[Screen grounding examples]
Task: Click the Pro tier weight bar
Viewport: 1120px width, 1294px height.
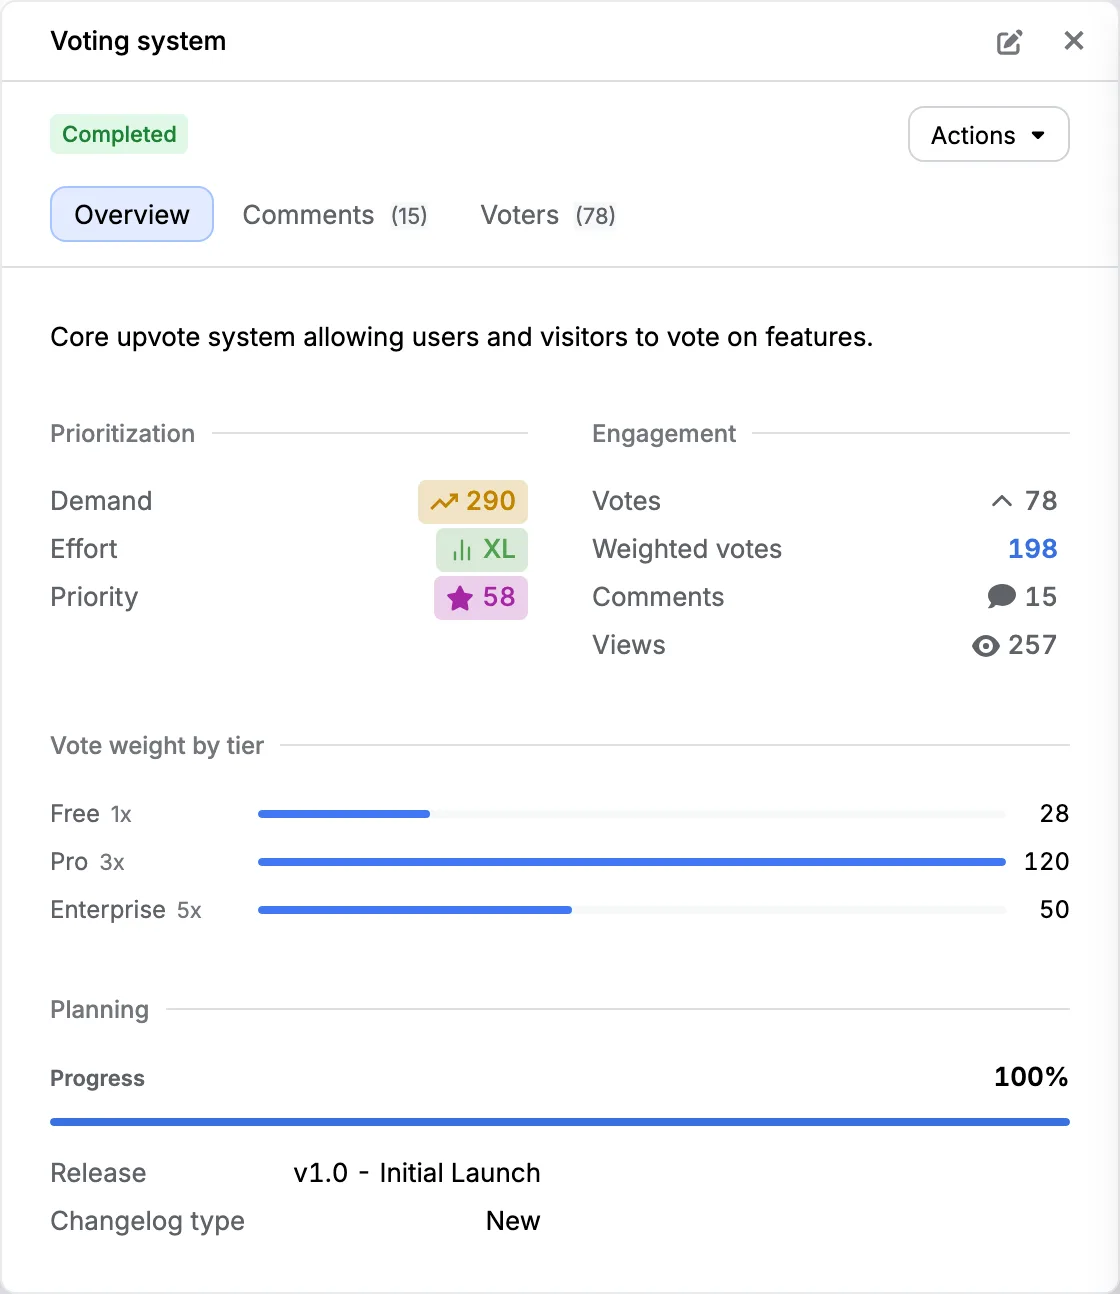Action: tap(631, 862)
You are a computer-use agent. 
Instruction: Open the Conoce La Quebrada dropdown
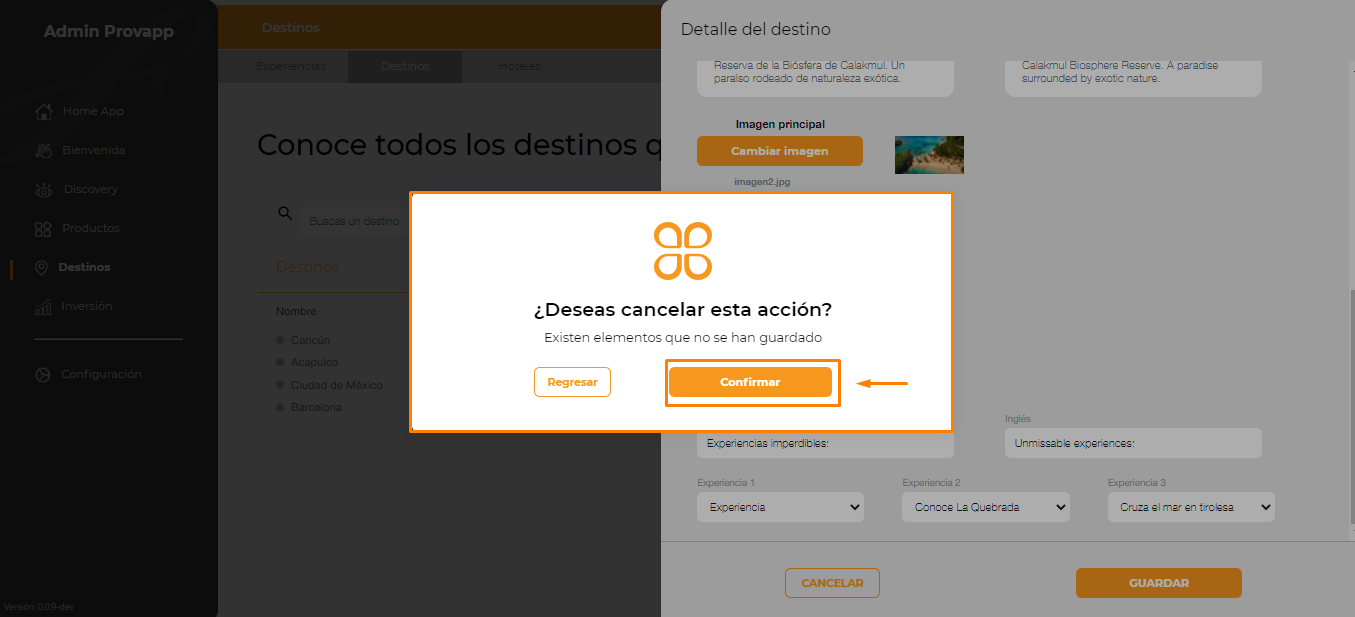(986, 507)
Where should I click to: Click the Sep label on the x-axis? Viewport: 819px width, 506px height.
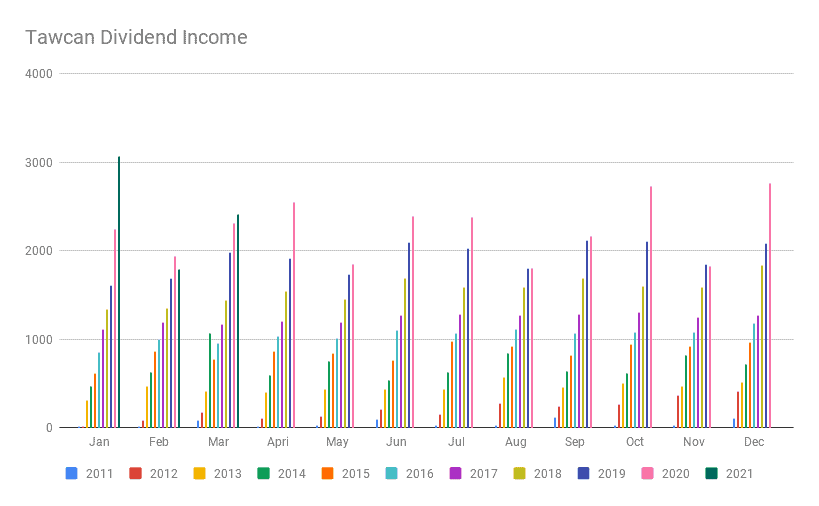click(575, 441)
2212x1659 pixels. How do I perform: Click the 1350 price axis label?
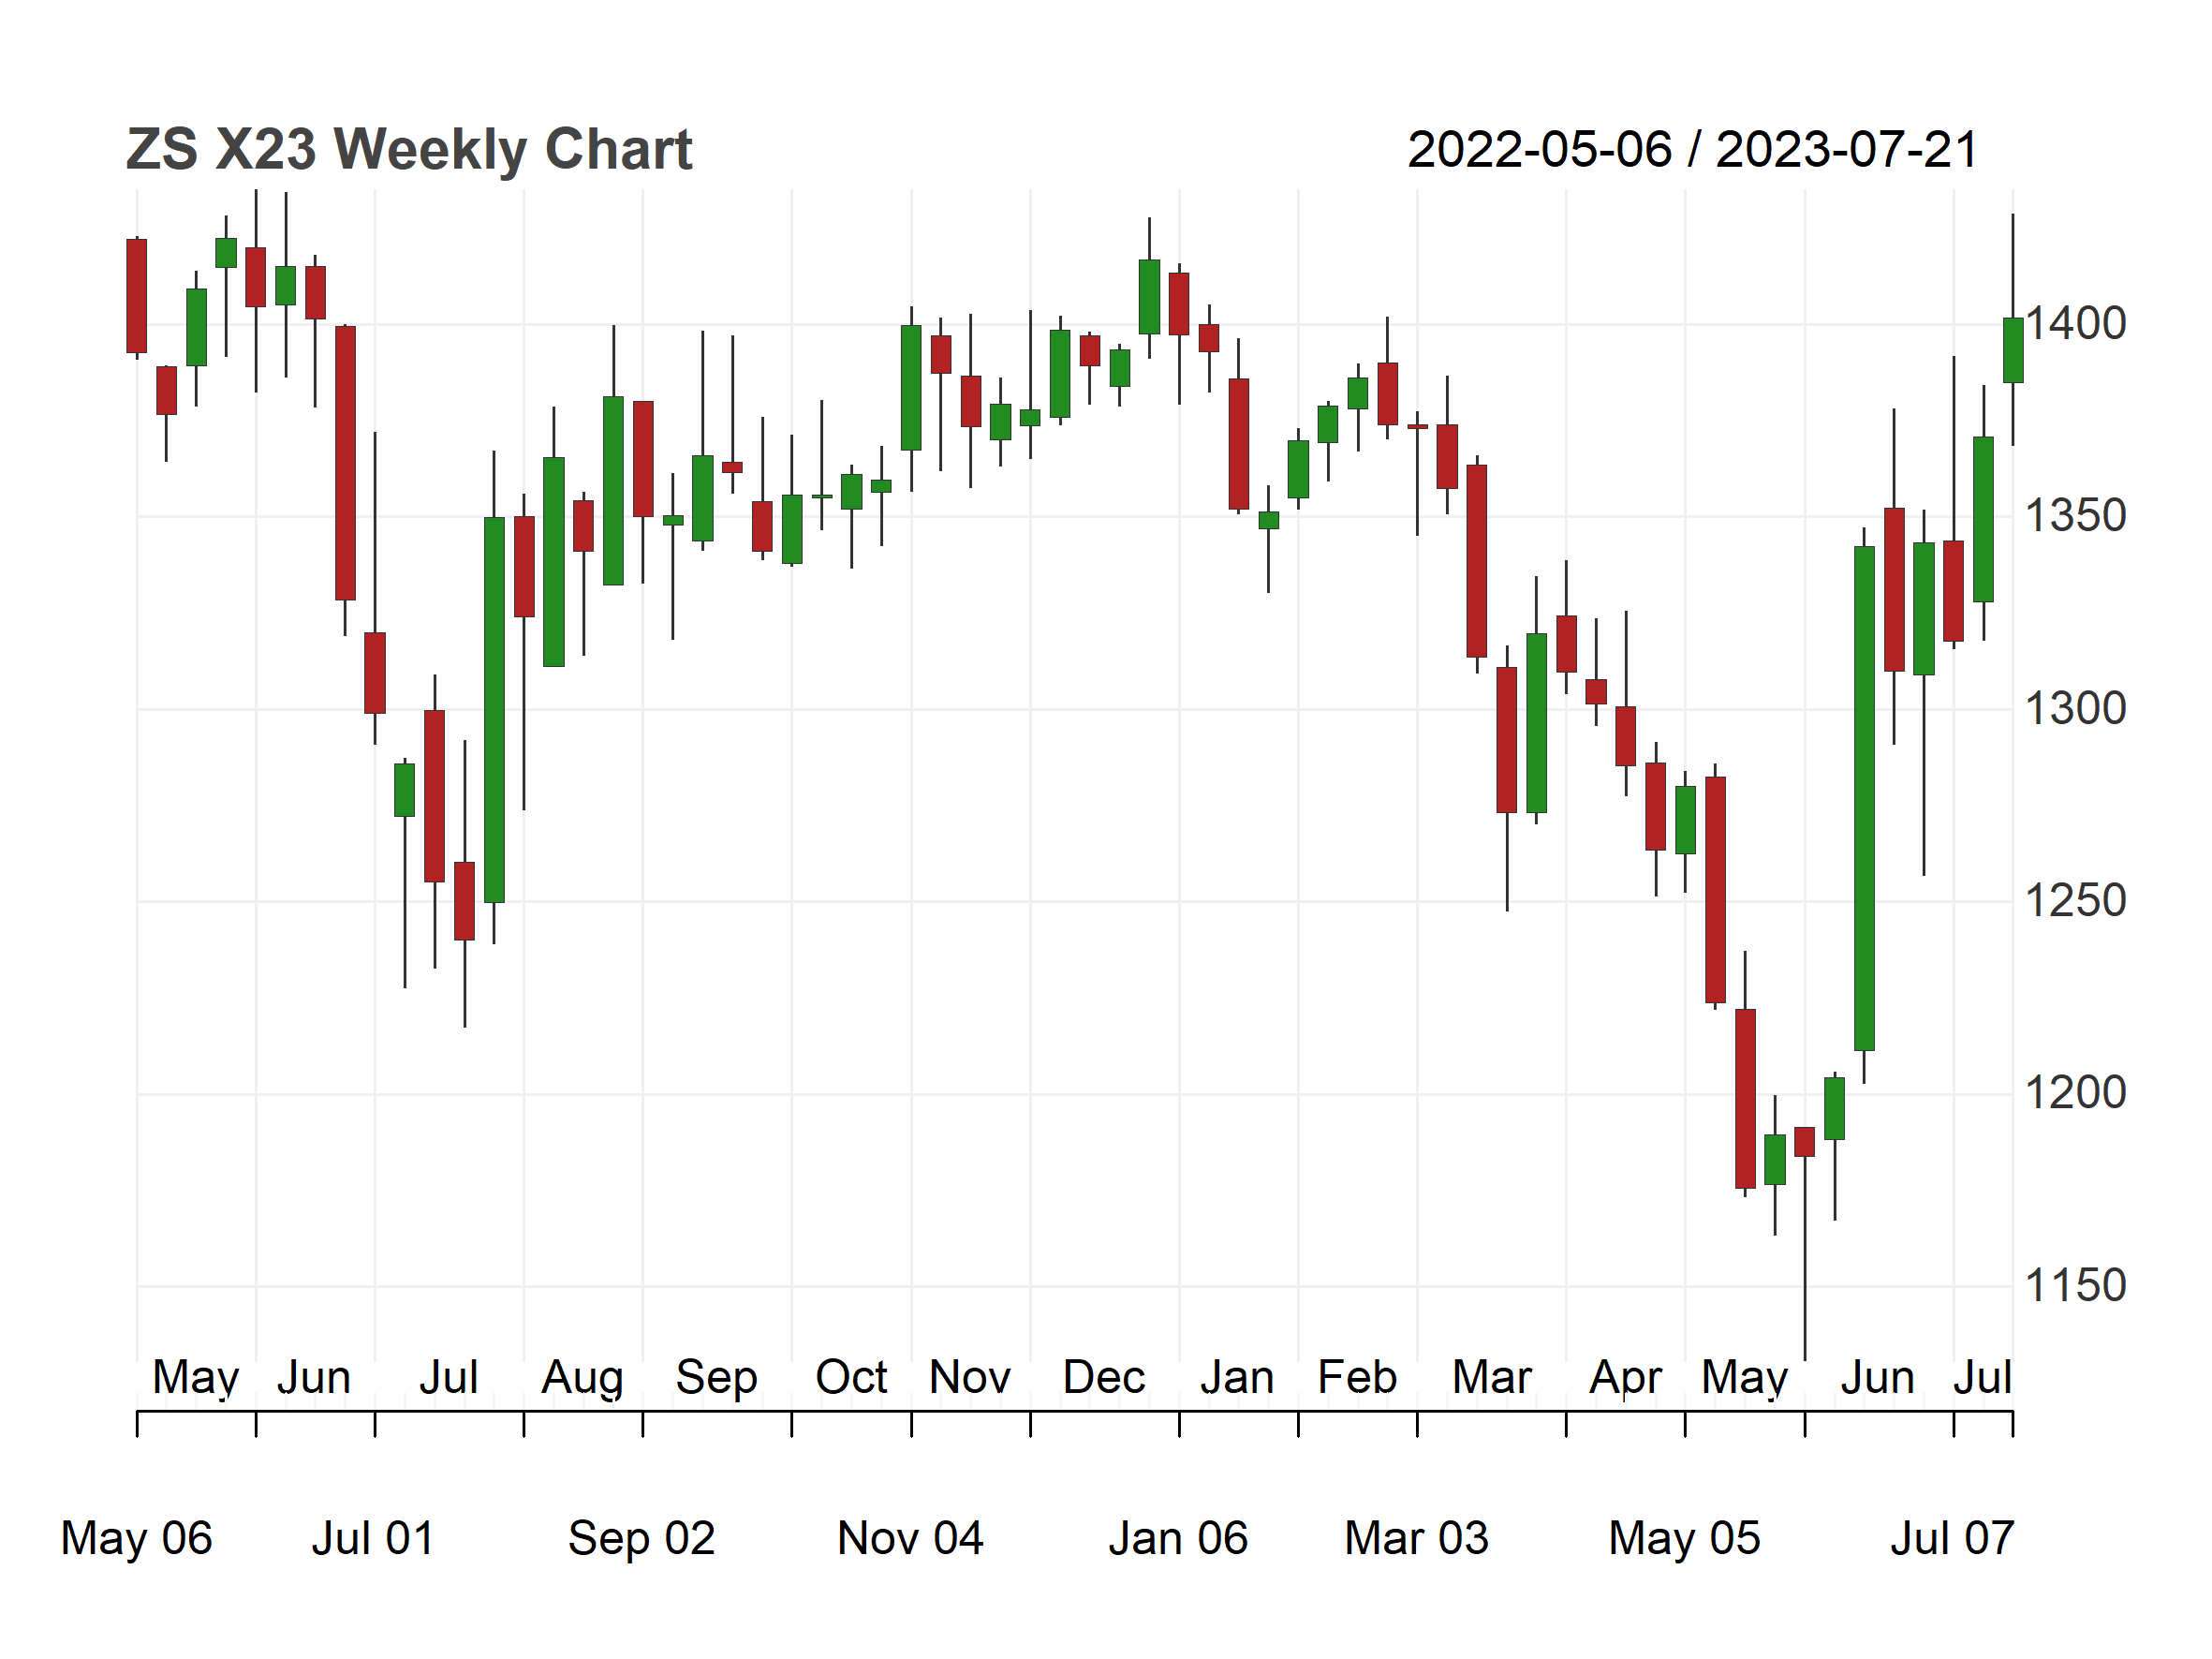(x=2075, y=517)
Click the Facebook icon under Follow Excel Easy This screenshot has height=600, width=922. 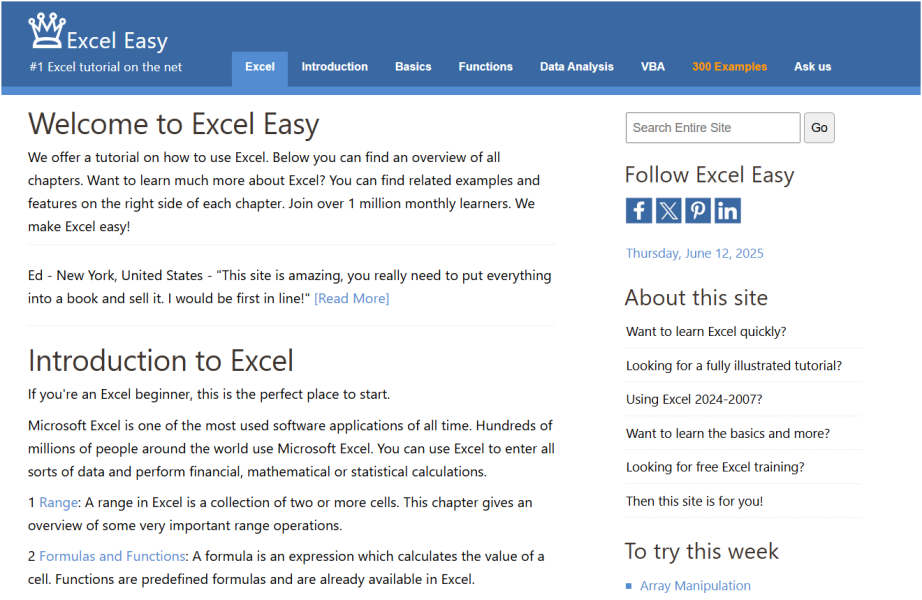639,211
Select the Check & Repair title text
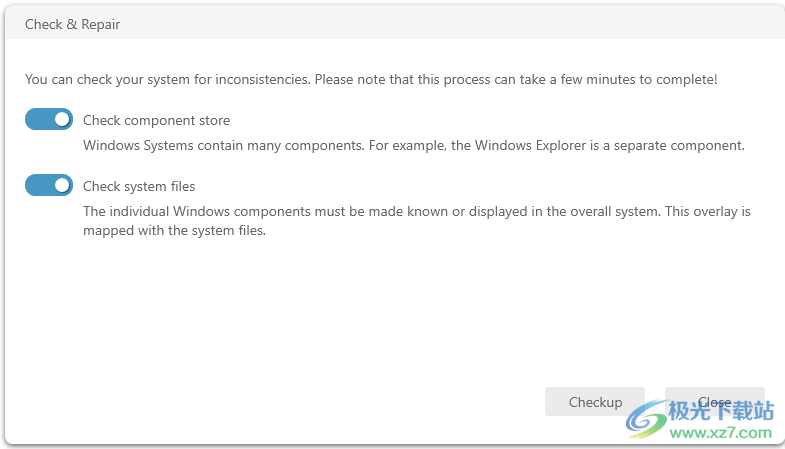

#### The problem
Lay out the data as a numbered list, from its first line through the line containing "(x=2075, y=517)", with both ends included and blank lines omitted. Leave the pictures out of the answer.

#### Result for this exercise
1. Task: Click the Pro tier weight bar
2. Viewport: 1120px width, 1294px height.
3. Action: tap(631, 862)
4. You are a computer-use agent. 
5. Instruction: Open the Conoce La Quebrada dropdown
6. (986, 507)
7. Where should I click to: Click the Sep label on the x-axis? Viewport: 819px width, 506px height.
8. click(575, 441)
9. 2212x1659 pixels. How do I perform: Click the 1350 price axis label?
10. (x=2075, y=517)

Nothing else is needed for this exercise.